The problem —
From the line containing "Where should I click to: Select" down to the line containing "Given: Mirror the gcode using the flip icon" in the records below, reproduce every line exactly, ends included, and omit all others.

======== Data for this task

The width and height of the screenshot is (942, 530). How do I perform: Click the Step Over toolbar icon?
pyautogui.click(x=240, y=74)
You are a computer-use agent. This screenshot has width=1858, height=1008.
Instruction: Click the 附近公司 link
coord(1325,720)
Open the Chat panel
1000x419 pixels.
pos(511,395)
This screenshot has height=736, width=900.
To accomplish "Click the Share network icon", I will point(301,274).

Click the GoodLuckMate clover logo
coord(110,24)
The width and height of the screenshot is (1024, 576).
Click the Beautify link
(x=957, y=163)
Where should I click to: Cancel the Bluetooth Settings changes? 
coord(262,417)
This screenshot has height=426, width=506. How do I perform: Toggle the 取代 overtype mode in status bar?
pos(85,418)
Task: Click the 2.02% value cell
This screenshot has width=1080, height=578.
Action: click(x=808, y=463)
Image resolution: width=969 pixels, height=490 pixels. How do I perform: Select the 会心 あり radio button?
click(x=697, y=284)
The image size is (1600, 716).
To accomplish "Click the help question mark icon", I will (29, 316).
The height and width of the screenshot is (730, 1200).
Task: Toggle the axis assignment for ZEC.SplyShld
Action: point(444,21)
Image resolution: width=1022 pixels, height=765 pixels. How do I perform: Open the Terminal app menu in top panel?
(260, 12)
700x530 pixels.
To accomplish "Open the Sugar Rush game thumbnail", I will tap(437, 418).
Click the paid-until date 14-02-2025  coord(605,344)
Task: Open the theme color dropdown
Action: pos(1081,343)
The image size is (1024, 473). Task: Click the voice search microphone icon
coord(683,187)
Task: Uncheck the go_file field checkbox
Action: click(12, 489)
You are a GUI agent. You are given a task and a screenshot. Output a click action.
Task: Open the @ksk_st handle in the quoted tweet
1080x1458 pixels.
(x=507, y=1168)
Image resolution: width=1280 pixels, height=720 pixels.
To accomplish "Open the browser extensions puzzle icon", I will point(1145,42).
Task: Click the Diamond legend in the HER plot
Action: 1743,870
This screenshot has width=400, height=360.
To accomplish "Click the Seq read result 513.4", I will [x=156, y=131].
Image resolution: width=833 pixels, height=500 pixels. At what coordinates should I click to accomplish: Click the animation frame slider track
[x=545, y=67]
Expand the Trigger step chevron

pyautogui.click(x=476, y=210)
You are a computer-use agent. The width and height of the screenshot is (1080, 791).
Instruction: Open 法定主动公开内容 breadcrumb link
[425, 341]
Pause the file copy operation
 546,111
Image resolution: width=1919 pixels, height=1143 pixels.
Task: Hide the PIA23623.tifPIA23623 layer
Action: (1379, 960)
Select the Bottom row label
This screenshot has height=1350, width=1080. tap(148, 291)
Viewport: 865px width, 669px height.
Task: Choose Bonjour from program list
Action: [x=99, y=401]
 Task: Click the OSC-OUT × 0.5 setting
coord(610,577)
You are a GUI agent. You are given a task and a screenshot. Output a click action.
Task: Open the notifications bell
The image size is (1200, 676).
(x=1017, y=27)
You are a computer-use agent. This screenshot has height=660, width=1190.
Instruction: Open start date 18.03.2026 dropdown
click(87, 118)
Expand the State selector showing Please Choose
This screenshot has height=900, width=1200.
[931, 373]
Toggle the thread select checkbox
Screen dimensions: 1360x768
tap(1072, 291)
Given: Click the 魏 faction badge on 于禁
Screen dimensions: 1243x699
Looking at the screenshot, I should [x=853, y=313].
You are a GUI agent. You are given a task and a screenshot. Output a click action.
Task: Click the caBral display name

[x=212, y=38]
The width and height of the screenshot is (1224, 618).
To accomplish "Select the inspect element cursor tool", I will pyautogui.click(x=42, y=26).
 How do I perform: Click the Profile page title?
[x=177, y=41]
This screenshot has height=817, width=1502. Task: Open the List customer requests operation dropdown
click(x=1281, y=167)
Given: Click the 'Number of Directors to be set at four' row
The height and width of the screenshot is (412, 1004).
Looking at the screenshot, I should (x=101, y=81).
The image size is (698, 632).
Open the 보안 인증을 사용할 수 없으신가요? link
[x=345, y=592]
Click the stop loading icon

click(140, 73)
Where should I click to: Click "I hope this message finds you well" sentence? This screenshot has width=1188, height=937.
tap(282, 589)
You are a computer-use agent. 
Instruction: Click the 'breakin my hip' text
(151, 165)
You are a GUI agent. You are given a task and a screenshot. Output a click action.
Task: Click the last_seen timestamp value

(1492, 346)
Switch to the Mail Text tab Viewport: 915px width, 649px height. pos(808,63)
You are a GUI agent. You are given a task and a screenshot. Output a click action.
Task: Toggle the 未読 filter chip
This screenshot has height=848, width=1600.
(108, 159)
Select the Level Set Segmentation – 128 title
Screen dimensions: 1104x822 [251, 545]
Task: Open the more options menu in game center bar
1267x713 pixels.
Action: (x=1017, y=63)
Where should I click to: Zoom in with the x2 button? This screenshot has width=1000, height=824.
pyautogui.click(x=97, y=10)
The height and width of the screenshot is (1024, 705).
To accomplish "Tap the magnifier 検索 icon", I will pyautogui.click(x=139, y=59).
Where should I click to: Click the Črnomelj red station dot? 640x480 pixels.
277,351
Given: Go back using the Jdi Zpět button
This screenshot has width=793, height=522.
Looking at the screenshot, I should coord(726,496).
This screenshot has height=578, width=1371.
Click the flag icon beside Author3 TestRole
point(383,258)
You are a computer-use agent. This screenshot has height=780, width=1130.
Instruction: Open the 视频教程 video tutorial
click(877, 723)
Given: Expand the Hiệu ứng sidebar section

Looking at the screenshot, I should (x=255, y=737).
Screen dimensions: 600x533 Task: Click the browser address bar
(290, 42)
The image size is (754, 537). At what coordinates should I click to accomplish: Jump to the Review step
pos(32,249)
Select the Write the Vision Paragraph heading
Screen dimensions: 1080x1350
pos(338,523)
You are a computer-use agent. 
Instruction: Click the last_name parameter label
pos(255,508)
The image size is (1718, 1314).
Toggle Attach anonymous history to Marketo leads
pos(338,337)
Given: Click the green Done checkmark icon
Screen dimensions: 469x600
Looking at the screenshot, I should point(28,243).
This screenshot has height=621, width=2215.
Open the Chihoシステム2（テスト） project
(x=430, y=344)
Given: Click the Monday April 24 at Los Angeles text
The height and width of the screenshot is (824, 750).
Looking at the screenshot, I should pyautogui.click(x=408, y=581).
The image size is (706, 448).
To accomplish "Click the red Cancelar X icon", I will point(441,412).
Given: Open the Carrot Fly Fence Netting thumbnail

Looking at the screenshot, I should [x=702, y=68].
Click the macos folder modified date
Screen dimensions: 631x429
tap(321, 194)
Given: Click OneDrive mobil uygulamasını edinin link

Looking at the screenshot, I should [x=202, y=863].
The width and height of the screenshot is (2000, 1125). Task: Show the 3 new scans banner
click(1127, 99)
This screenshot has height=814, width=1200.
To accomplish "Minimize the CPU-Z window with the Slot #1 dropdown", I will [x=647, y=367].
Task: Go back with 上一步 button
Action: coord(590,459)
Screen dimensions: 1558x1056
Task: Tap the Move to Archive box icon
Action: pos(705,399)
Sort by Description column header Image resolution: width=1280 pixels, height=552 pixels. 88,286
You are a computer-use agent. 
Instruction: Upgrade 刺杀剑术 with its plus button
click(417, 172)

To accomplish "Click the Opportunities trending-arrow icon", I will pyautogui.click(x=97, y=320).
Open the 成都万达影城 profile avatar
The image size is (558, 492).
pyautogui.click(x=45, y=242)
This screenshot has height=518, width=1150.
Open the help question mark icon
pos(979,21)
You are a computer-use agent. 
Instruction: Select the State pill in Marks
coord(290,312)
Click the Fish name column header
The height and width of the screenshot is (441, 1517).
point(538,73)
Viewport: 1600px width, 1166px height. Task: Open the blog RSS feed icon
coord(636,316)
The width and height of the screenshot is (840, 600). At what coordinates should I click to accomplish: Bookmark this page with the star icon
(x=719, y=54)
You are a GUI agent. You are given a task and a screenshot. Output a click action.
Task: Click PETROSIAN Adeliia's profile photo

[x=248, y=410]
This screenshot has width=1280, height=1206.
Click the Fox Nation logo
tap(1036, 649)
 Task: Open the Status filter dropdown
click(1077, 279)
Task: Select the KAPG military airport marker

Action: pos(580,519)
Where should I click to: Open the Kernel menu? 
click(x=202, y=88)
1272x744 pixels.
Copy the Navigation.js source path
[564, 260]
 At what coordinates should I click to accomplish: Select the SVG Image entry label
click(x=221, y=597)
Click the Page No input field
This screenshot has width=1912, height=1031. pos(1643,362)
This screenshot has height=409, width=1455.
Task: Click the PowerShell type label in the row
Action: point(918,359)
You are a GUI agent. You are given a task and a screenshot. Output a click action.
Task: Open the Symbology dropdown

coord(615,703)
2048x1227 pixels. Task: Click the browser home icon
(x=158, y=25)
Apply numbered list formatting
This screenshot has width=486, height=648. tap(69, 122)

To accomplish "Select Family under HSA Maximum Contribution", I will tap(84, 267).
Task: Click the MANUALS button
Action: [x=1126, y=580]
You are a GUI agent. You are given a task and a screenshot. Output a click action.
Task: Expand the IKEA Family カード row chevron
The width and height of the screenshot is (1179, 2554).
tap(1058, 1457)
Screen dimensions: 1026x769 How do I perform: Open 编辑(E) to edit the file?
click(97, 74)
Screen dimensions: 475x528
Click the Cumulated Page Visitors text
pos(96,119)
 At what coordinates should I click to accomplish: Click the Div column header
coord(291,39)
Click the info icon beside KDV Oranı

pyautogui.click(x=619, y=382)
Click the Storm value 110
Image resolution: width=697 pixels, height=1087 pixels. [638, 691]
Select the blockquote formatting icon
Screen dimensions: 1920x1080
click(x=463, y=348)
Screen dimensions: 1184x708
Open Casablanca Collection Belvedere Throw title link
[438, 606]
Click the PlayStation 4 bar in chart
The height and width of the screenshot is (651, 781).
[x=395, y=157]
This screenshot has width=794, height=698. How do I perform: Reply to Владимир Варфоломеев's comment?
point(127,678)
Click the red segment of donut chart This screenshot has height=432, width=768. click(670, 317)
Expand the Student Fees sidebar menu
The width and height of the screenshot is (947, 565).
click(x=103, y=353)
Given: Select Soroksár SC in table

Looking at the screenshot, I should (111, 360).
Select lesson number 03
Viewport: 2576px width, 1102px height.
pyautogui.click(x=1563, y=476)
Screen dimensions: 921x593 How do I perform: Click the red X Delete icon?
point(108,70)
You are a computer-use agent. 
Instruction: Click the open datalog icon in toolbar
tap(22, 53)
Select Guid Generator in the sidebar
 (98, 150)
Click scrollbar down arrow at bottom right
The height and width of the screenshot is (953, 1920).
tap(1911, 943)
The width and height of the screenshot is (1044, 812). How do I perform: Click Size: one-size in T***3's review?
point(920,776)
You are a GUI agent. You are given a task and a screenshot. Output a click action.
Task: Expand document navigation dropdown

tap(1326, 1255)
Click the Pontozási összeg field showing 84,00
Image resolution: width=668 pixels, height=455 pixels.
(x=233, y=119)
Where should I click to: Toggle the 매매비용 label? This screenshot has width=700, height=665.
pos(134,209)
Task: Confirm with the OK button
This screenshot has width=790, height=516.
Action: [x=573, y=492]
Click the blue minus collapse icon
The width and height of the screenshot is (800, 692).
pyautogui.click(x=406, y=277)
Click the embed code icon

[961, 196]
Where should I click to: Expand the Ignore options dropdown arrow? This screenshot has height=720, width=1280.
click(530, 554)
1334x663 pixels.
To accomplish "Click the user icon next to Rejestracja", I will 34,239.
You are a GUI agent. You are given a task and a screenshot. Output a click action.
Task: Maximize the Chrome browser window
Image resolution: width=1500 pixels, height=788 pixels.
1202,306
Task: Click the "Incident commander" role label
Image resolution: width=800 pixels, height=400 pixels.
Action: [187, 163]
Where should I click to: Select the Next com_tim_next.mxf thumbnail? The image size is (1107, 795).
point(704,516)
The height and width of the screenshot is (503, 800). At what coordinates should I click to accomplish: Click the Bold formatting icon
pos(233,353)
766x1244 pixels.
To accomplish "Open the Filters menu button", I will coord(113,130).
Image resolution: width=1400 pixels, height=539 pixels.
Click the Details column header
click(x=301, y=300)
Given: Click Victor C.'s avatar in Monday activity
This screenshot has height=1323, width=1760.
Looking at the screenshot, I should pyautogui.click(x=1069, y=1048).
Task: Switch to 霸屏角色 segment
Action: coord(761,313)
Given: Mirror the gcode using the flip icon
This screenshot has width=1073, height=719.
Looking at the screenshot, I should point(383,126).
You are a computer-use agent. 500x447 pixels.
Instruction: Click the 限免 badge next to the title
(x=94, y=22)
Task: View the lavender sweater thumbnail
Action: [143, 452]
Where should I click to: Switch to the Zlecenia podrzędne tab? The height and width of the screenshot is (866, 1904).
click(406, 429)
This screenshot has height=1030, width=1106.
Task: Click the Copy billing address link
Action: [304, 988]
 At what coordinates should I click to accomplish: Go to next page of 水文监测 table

================

Response —
Where should I click to: Select the Next com_tim_next.mxf thumbnail? The image size is (1107, 795).
point(704,516)
The height and width of the screenshot is (503, 800). At what coordinates should I click to accomplish: Click the Bold formatting icon
pos(233,353)
766x1244 pixels.
To accomplish "Open the Filters menu button", I will coord(113,130).
Image resolution: width=1400 pixels, height=539 pixels.
Click the Details column header
click(x=301, y=300)
Given: Click Victor C.'s avatar in Monday activity
This screenshot has height=1323, width=1760.
Looking at the screenshot, I should pyautogui.click(x=1069, y=1048).
Task: Switch to 霸屏角色 segment
Action: coord(761,313)
Given: Mirror the gcode using the flip icon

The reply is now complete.